(Records for finding items)
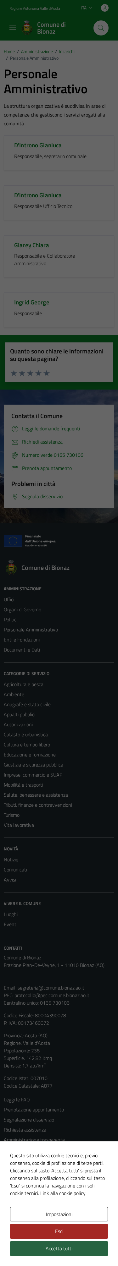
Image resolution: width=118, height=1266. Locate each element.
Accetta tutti (59, 1248)
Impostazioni (59, 1214)
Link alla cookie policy (63, 1193)
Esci (59, 1231)
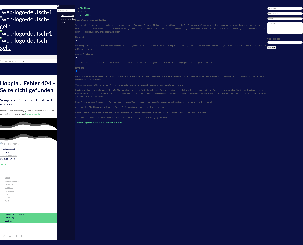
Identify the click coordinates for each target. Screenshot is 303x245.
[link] (23, 61)
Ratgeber (9, 188)
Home (7, 178)
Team (7, 194)
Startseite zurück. (32, 114)
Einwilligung (85, 8)
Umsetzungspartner (13, 181)
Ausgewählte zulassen (102, 123)
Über (86, 15)
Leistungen (9, 184)
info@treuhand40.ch (8, 156)
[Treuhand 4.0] (28, 30)
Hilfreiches (9, 191)
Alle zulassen (117, 123)
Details (83, 12)
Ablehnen (79, 123)
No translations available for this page (68, 19)
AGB (7, 201)
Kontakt (8, 198)
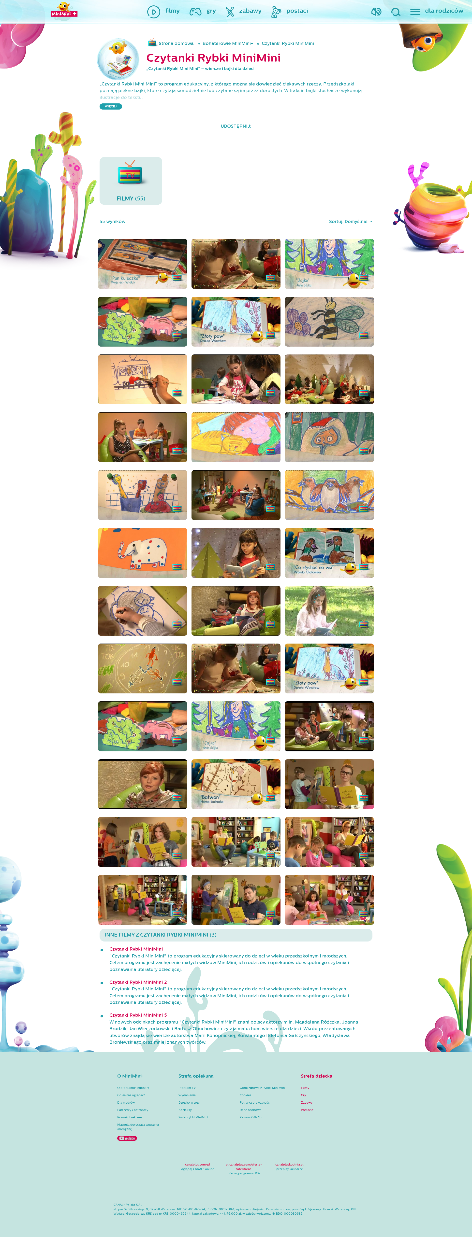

*GIVEN TASK*
Present all of the material above as a JSON list of strings, one string per line, with blank lines left out. Leave the pictures out of the list.

*FINISHED EXERCISE*
[
  "Image resolution: width=118, height=1266. Locate each element.",
  "Accetta tutti (59, 1248)",
  "Impostazioni (59, 1214)",
  "Link alla cookie policy (63, 1193)",
  "Esci (59, 1231)",
  "Identify the click coordinates for each target. Screenshot is 303x245.",
  "[link] (23, 61)",
  "Ratgeber (9, 188)",
  "Home (7, 178)",
  "Team (7, 194)",
  "Startseite zurück. (32, 114)",
  "Einwilligung (85, 8)",
  "Umsetzungspartner (13, 181)",
  "Ausgewählte zulassen (102, 123)",
  "Über (86, 15)",
  "Leistungen (9, 184)",
  "info@treuhand40.ch (8, 156)",
  "[Treuhand 4.0] (28, 30)",
  "Hilfreiches (9, 191)",
  "Alle zulassen (117, 123)",
  "Details (83, 12)",
  "Ablehnen (79, 123)",
  "No translations available for this page (68, 19)",
  "AGB (7, 201)",
  "Kontakt (8, 198)"
]